Remember the other night when I showed some drawings and carvings, I included this one that I was working for the frame I’m cutting.
Here is the brace with that design on it – done in pine, frustrating carving softwood. It’s not like carving oak.
I know this pattern from surviving carvings on oak furniture made in Devon in the 2nd half of the seventeenth century. I have a fair number of reference photographs of works I studied over there, and related ones made here in Massachusetts. But by far, the best on-line reference for Devon oak furniture is Paul Fitzsimmons’ Marhamchurch Antiques website. I always open his emails, and always take the time to look at his newest offerings. They never disappoint. http://www.marhamchurchantiques.com/current-stock/all/
Here’s that motif from a chest Paul posted some time back:
The bottom rail is the one I’m thinking of, the top rail is related, but a variation. Here’s another, I forget where this photo came from, the chest is Devon, c. 1660-1700.

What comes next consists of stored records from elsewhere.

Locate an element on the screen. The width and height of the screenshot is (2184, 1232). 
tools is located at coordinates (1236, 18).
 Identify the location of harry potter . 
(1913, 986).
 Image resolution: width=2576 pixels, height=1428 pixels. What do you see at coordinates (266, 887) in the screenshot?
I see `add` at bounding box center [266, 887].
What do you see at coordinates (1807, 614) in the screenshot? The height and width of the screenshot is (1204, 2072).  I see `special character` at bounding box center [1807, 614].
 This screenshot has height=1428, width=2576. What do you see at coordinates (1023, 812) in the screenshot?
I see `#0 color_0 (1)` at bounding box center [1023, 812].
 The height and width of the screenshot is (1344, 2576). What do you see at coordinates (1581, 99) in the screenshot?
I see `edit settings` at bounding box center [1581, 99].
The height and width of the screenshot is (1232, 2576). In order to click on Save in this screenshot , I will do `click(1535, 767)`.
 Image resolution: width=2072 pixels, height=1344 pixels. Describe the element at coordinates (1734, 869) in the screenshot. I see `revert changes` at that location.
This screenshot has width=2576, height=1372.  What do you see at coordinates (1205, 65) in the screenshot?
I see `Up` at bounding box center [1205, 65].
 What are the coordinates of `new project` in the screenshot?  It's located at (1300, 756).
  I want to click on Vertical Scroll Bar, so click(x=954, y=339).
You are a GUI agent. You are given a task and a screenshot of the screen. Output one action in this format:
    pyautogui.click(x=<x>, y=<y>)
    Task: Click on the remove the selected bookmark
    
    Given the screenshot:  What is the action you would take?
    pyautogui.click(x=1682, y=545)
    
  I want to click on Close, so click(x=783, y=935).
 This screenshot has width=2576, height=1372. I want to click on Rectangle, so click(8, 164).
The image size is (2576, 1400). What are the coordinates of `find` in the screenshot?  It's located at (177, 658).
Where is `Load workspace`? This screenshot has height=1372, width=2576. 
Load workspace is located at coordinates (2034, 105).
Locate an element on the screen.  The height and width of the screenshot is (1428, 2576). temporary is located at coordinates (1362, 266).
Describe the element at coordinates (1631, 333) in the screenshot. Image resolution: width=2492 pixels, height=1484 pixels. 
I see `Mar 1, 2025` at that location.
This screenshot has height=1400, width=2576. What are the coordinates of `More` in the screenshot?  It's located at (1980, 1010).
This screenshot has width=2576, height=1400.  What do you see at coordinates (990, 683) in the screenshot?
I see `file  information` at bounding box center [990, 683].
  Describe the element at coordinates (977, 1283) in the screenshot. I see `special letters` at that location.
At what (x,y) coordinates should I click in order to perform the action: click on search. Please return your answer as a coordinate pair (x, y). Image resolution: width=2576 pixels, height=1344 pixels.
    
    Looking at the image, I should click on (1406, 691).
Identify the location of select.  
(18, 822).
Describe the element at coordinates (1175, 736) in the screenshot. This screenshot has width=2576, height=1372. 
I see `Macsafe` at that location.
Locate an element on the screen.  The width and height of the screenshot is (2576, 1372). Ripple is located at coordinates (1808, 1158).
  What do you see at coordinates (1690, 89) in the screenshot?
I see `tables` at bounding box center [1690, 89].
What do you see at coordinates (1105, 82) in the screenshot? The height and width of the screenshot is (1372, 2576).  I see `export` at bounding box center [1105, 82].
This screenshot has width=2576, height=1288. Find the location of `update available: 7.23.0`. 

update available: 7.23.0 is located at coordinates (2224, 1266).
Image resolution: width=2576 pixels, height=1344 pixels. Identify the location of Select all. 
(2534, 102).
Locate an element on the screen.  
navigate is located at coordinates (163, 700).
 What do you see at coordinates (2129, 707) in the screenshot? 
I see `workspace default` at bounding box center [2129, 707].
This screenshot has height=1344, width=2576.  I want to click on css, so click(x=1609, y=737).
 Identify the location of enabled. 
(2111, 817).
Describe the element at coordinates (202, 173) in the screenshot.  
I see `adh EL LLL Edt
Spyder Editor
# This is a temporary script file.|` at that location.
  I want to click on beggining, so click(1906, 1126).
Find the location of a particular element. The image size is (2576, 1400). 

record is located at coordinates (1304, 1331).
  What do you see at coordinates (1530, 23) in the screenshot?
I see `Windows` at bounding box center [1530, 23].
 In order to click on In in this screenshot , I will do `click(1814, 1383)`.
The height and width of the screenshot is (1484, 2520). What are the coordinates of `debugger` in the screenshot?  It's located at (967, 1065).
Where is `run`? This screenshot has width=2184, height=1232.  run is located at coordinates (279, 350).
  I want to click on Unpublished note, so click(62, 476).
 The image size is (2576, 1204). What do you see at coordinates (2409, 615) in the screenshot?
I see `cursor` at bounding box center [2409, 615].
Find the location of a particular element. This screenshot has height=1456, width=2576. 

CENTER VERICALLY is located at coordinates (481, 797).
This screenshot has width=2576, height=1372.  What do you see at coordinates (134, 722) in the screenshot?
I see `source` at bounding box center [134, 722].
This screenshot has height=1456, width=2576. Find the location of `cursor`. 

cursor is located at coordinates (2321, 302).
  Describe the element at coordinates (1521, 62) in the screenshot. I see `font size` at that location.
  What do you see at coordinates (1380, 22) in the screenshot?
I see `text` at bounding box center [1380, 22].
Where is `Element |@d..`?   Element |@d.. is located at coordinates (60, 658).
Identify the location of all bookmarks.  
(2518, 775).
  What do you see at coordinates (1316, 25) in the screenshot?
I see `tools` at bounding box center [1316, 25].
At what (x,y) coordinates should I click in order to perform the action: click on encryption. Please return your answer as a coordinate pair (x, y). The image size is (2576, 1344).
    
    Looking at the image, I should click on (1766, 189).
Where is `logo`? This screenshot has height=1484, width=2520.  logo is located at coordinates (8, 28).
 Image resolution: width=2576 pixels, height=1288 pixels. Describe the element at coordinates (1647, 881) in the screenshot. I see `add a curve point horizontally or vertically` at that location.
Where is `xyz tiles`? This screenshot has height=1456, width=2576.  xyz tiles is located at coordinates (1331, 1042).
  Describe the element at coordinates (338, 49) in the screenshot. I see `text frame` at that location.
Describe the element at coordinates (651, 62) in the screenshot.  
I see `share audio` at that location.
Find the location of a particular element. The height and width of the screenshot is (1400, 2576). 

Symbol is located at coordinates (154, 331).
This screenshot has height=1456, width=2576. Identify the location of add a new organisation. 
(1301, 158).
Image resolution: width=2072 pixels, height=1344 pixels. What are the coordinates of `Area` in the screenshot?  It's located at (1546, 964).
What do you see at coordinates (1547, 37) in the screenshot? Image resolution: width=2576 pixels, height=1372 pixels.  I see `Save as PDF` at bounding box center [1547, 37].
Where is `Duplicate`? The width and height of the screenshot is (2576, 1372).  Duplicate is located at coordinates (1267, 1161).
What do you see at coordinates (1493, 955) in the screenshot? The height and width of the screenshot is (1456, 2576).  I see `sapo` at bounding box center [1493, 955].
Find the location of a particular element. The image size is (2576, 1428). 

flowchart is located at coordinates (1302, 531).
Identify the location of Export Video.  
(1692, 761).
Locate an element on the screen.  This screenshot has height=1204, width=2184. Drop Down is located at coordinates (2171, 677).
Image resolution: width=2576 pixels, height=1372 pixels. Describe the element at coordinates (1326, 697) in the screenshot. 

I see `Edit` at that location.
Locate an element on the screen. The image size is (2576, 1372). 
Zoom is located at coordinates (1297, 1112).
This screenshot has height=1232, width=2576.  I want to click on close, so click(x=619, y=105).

While scrolling through some reference materials here at home the other day, I remembered Thomas Trevelyon. His story is complicated, but he produced perhaps 3 manuscripts, c. 1608-1616 of various subjects. Astounding stuff. In some of my last years at the museum, our reference library received a facsimile copy of one of these, I think I might have been one of only two people to even look at it. These aren’t pattern books, because they were never printed – they’re manuscripts. I never got straight what the purpose was. BUT – purpose or not, here, the border of this illustration is what I was remembering:
This one’s from University College, London – I got it from here, http://collation.folger.edu/2012/12/a-third-manuscript-by-thomas-trevelyontrevelian/
where you can read much of the story about Trevelyon. One of his manuscripts is now digitized & available here: http://folgerpedia.folger.edu/Word_%26_Image:_The_Trevelyon_Miscellany_of_1608
He uses this border a lot in the UCL manuscript. Sometimes there’s a flower between the S-scrolls. This pattern will make its way into all of my furniture-carving classes this year. It’s great fun to connect the dots like this.